Case Presentation
The patient is a 40-year-old non-smoker female with a 17-year history of infertility. She previously underwent hormone therapy; she developed acute lower extremity weakness around six years ago, predominantly on the right side. Her family history was negative for any kind of connective tissue disorders or SLE. Additionally, the patient had a history of severe headaches and flutter, for which she was referred to a neurologist. She was admitted to the neurology ward because of her acute presentation. During hospitalization, the initial examination determined a decrease in Muscle Force (M/F) with a predominance for the right side, a positive Marcus Gan test in the left eye, and the presence of a sensory level in the C8 and T1 dermatomes, and abnormal cerebellar tests.
Meanwhile, his other vision examinations were intact. According to the clinical findings, the visual evoked potential (VEP) requested for her was normal, and Magnetic resonance imaging (MRI) showed multiple plaques of the brain and a longitudinally extensive spinal cord lesion (LESCL). Glucose (Glu): 49mg/dl, Protein (Pro): 28mg/dl, Lactate dehydrogenase (LDH): 34IU/L, White Blood Cells (WBC): 0 cells/µL, and Red Blood Cells (RBC): 0 cells/µL, and there was no evidence of Oligoclonal banding reported in the Lumbar puncture (LP) done for her suspicious demyelinating disorders. Also, she developed Deep vein thrombosis (DVT) in her right upper extremity.
Following a partial recovery, the patient was discharged with a diagnosis of transverse myelitis in demyelinating disease. Due to her relatively complete recovery over the last two years, the patient has arbitrarily discontinued her medication and follow-up. The patient presented with acute weakness in the lower extremities about a month ago and was hospitalized in the neurology ward. Her blood pressure was 115/78, her pulse rate was 83 beats per minute, and her temperature was 36.6°C. Lung, heart, and abdomen examinations were unremarkable.
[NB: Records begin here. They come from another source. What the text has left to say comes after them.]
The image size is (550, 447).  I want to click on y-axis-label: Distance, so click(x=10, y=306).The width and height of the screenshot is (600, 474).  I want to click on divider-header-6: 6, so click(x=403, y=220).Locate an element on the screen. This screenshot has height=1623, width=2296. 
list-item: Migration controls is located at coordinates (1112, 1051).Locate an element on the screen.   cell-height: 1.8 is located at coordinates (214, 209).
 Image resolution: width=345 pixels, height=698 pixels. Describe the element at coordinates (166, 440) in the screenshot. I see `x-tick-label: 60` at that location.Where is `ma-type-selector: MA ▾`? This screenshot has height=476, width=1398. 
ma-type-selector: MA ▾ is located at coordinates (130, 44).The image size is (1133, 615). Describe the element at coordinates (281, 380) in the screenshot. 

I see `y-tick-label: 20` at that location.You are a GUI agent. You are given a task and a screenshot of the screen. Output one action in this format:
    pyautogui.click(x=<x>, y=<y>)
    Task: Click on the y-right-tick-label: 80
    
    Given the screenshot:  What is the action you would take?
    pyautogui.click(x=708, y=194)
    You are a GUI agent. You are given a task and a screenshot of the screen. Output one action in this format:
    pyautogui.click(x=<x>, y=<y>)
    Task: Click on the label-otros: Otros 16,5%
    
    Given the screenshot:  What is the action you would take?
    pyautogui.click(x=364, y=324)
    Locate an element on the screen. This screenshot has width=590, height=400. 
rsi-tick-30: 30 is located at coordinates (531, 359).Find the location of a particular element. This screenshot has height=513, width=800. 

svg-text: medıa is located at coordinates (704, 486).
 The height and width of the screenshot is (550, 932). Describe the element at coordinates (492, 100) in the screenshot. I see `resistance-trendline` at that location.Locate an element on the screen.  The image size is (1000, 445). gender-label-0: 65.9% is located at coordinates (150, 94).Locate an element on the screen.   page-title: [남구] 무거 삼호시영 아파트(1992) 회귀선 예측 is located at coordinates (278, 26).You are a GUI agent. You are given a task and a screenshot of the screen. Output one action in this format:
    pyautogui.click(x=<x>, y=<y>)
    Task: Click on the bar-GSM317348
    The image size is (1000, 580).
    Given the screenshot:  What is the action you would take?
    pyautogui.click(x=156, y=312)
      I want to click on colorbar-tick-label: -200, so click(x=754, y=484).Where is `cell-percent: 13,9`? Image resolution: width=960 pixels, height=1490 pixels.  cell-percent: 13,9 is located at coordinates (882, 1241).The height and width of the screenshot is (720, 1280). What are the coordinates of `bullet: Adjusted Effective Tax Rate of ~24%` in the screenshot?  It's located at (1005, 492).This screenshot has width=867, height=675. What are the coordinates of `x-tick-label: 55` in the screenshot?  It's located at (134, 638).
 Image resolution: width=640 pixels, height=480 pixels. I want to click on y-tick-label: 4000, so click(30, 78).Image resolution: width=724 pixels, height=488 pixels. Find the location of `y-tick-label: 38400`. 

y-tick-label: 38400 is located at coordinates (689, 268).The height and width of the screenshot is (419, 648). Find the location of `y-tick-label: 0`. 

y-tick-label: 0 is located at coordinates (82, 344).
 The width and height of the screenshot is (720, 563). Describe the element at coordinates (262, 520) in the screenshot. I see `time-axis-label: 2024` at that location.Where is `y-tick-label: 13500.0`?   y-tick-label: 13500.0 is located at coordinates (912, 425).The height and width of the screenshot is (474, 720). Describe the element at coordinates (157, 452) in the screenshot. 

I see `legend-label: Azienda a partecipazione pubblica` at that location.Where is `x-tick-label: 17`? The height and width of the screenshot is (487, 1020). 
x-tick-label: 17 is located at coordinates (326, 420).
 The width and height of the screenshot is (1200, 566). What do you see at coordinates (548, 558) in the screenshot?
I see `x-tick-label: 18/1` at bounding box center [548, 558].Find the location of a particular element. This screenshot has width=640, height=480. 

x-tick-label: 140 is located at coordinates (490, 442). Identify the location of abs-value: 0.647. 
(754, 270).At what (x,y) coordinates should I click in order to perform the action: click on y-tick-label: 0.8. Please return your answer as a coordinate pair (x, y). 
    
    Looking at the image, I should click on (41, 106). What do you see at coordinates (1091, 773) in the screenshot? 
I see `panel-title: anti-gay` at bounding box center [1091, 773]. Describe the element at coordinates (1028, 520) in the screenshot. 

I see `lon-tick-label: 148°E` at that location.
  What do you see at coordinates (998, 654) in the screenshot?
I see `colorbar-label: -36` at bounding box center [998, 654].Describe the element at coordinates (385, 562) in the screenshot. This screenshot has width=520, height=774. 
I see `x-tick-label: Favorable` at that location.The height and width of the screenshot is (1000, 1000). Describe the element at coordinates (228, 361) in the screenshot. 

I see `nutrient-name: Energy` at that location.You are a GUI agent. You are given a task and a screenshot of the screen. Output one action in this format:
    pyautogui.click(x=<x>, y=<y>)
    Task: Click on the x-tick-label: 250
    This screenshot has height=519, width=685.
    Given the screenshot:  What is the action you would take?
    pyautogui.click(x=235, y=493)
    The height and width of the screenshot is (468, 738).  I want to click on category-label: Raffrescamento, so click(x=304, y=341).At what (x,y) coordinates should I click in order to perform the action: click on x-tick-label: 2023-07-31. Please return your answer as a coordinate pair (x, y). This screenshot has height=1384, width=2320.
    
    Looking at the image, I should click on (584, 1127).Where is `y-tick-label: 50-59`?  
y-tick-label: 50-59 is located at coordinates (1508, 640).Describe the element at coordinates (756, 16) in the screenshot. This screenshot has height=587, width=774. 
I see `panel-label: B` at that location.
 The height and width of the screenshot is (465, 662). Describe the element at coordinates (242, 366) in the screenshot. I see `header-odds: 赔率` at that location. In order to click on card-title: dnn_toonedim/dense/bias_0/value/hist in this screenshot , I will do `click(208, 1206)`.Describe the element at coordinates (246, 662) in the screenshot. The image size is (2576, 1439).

M/f was 4.5 for the right upper extremities, 5.5 for the left upper extremities, and 0.5 for the lower extremities during the initial examination; Marcus Gunn was negative, and tendon reflexes were +3 for the right knee and +2 for the left knee. TM was detected during this hospitalization via MRI. The patient had 12 doses of corticosteroids over six days and then six plasmapheresis sessions, which did not considerably improve her general health. Complement depletion, platelet depletion, proteinuria, positive Anti-nuclear antibody (ANA), and anti-Double-Stranded deoxyribonucleic acid (dsDNA) antibodies were detected in lab testing for suspicions Rheumatic diseases. During hospitalization, the patient had shortness of breath and was assessed for pulmonary artery Computed Tomography Angiography (CTA) and echocardiography. Pulmonary Thrombo-Embolism (PTE) was proposed in the CTA of her pulmonary arteries. In the echocardiogram done for her, a lesion on the heart valves was seen, suggesting Lyman Sachs endocarditis, and pericarditis was reported. They suspected SLE and APS disorders according to the patient’s clinical condition and imaging and testing results. The patient was referred to the rheumatology ward. Her clinical diagnosis of lupus was validated through clinical trials and diagnostics—the rheumatologist prescribed Rituximab one gram every two weeks, which dramatically improved the patient’s clinical condition. The patient is in good general condition and has stable vital signs in subsequent follow-ups.